In which grade level do you teach your students dotted quarter notes followed by eighth notes? Teach the song to that grade level and use it to practice those rhythms. Here are examples with only the rhythms, and on the staff without lyrics in F and G.
This game also provides a strong framework to practice steady beat. If you have older beginners, use it to practice a limited number of pitches (low so,-do-re-mi). More information about this song can be found on the Holy Names University Kodaly Center Collection.
Modified Game: (A local fast food restaurant donated plastic cups for my music class. After a class uses them, I sanitize them for the next group.) Each student has a cup in front of them on their right side. They pick up the cup on the anacrusis, turn it and put it down to their left on the next beat. They continue picking up and turning it, end to end and side to side, on each beat until the triki-triki-trón. For that part, they tap to one side, tap on the other, and return the cup to the original position. But you don’t have to play it this way. If there are other motions you’d rather use, please do. I made these up.

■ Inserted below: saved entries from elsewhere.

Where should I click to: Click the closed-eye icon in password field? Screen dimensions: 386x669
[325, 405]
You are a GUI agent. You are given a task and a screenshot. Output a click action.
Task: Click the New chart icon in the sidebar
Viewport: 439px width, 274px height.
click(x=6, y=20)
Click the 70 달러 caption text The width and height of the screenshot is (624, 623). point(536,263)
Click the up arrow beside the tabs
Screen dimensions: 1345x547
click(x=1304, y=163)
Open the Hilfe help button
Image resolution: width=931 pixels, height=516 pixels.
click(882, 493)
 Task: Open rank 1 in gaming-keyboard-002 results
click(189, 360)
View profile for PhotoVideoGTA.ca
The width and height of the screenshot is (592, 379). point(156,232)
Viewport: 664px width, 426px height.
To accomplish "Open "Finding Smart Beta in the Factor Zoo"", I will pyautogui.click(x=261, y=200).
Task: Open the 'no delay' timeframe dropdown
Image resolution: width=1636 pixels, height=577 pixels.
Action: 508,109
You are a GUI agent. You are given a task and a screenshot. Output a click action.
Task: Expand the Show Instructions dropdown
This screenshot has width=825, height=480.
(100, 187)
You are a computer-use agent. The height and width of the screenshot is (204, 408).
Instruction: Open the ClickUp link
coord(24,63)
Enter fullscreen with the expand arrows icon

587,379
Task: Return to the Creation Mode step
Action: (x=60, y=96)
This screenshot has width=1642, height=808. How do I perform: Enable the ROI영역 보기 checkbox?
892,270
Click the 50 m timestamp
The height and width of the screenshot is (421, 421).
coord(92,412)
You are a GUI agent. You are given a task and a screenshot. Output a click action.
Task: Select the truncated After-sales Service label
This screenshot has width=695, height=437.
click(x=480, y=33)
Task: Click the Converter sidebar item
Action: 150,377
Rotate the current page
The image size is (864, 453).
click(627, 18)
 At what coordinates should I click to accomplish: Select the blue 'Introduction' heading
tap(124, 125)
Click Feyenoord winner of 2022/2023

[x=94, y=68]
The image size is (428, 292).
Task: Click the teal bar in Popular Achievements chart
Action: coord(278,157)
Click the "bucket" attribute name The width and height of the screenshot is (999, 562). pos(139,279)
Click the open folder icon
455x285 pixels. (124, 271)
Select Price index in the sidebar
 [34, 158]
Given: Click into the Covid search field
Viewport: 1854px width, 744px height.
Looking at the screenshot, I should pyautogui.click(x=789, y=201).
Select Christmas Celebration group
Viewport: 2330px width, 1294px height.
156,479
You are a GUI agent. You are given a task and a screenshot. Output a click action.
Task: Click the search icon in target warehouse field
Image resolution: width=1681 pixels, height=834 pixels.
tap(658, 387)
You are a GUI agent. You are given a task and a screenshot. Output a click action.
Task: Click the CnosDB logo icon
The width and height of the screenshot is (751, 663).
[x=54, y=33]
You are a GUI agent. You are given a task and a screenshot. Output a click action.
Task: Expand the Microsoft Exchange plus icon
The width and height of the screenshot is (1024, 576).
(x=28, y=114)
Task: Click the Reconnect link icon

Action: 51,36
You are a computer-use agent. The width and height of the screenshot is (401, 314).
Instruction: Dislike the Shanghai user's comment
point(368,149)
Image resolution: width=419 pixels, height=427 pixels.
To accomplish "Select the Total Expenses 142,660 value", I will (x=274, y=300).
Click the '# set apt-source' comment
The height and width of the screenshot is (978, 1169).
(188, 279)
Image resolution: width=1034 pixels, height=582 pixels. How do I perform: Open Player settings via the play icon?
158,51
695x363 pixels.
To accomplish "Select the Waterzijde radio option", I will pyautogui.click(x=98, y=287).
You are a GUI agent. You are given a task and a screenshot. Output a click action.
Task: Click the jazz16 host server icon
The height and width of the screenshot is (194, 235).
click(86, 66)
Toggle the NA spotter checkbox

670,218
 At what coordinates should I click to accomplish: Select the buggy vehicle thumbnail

A colleague made a different passing game to go with the song Long Road of Iron that is similar. It uses the four corners of a desk or carpet square. Students tap in each corner in order until the end. They sing and play several times, getting faster in each round.
What else can you do with cups? For The Pebble Song and Button You Must Wander, I place an object under three cups and move it around as the students sing. At the end of the song, someone guesses which cup hides the object.
How have you modified games?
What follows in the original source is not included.